→ **Required work**
From the data below, copy each line that includes the word "computer".

→ **Data for analysis**
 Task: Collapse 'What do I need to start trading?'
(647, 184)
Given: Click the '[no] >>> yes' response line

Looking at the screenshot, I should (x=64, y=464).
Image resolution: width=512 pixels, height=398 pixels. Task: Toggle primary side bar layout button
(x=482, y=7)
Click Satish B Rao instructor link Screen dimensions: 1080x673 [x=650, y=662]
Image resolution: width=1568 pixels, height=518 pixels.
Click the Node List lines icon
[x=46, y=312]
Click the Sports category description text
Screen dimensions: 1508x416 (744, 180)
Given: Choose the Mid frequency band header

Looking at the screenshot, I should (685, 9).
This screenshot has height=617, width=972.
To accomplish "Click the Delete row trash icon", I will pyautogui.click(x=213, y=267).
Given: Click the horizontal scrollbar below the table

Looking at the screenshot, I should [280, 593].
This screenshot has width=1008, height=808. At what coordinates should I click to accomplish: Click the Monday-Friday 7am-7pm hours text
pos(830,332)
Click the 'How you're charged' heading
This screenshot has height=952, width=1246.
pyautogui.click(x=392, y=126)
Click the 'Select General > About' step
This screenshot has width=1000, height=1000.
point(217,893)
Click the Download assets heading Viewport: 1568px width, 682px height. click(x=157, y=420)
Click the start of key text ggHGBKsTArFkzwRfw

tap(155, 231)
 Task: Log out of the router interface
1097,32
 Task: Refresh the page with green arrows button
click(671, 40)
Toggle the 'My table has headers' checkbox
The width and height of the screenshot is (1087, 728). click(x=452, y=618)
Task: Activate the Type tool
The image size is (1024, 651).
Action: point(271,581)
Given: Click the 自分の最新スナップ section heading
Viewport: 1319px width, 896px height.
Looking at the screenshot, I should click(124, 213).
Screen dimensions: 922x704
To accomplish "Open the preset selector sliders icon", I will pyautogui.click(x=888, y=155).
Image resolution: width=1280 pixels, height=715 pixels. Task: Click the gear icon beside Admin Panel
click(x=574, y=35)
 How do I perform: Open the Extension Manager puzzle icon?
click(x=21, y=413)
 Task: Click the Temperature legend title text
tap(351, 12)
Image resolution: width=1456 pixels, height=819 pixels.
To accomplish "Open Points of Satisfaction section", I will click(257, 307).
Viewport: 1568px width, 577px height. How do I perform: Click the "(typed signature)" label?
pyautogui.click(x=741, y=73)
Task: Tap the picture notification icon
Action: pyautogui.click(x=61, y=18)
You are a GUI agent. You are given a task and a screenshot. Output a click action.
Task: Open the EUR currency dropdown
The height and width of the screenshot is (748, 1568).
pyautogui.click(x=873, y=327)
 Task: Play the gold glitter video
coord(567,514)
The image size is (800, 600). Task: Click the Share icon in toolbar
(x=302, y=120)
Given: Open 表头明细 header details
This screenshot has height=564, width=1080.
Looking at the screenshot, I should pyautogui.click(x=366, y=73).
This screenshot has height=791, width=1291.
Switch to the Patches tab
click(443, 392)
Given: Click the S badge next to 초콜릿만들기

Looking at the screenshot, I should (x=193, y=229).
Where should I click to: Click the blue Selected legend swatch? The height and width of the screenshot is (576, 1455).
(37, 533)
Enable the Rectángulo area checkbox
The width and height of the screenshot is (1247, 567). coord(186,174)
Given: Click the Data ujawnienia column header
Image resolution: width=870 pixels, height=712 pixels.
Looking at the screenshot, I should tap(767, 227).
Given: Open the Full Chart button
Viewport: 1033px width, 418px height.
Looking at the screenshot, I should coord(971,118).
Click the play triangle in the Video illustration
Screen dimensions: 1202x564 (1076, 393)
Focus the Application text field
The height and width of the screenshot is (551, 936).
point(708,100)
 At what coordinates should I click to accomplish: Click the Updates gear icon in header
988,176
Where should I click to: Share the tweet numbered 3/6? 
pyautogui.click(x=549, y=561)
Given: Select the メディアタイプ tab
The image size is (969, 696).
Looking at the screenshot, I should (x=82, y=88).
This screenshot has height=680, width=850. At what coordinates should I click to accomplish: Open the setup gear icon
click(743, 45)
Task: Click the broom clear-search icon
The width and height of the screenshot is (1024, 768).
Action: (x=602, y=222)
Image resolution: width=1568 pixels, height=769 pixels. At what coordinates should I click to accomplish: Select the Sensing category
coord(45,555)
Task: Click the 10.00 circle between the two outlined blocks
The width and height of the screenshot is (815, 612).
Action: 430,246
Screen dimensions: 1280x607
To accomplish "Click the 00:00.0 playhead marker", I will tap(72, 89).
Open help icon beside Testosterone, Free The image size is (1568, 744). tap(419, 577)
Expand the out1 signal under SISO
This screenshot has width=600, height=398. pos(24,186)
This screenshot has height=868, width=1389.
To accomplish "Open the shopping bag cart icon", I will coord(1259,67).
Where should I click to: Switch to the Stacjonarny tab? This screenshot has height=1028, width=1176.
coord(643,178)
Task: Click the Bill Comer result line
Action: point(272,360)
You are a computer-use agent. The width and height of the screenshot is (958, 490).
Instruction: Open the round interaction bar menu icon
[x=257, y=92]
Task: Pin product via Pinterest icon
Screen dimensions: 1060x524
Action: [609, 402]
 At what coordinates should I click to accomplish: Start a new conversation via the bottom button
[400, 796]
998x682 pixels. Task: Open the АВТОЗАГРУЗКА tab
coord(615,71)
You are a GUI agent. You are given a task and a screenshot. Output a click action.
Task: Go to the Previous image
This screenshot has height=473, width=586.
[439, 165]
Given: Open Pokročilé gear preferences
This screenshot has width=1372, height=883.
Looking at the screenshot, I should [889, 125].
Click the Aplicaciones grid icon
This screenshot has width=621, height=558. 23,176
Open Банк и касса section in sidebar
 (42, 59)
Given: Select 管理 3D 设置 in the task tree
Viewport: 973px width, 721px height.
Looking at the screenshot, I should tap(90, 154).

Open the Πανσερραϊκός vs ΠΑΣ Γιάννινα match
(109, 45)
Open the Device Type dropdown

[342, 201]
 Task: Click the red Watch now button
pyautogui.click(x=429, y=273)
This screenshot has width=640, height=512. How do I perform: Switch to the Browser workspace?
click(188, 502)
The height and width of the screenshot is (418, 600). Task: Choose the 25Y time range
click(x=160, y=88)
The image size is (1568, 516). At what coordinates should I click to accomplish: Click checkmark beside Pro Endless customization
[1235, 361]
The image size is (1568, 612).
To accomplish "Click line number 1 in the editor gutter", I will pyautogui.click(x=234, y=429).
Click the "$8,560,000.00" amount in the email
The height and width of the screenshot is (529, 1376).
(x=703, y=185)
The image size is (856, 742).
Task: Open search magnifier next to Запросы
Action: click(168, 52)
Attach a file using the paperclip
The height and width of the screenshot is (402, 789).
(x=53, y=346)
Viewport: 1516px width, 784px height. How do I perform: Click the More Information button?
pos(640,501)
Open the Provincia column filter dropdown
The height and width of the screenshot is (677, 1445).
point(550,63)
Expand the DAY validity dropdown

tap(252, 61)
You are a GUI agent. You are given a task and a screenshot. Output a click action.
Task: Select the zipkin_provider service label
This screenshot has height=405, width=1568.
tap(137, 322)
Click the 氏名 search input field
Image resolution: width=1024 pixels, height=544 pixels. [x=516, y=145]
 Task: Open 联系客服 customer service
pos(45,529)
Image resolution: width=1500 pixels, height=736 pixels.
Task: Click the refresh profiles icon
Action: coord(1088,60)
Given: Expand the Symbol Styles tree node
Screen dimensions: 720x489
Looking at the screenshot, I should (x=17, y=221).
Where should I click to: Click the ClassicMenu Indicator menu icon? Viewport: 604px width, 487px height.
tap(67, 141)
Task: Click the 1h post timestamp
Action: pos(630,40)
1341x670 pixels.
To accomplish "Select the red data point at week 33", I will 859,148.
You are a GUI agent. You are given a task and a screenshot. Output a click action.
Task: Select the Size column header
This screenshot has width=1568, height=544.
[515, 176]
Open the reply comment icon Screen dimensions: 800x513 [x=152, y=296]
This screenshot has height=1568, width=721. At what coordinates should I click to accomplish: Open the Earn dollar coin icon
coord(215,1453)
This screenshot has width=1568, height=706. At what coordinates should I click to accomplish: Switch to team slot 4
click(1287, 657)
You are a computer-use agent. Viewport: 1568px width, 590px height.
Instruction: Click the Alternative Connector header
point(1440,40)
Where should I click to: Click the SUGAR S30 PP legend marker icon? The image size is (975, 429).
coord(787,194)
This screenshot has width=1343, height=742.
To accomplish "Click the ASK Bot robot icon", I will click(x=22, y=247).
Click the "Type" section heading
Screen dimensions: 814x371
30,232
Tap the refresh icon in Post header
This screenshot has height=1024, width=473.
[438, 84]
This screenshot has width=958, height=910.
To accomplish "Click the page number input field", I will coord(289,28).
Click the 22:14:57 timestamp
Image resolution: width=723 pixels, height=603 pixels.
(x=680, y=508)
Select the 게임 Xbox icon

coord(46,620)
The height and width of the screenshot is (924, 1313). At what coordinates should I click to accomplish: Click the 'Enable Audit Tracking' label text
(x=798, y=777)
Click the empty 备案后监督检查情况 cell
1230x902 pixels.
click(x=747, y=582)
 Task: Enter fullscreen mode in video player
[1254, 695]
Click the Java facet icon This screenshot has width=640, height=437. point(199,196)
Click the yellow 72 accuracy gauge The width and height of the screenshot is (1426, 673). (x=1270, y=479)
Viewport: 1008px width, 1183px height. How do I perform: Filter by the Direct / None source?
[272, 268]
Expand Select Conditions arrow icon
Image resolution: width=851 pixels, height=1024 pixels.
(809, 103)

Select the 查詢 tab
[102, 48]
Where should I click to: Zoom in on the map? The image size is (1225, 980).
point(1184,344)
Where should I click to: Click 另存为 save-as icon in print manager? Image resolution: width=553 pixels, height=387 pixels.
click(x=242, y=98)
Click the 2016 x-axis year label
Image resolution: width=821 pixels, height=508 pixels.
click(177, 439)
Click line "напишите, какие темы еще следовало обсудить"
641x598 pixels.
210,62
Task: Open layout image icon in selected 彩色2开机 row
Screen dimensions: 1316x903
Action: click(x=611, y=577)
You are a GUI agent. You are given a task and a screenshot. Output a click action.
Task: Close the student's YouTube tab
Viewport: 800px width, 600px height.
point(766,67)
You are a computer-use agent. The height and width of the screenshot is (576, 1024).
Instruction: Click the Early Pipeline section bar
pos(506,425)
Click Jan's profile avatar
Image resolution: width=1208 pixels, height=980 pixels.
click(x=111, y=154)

→ **Exercise solution**
You are a computer-use agent. The width and height of the screenshot is (958, 490).
You are a computer-use agent. Viewport: 1568px width, 590px height.
You are a computer-use agent. The height and width of the screenshot is (576, 1024).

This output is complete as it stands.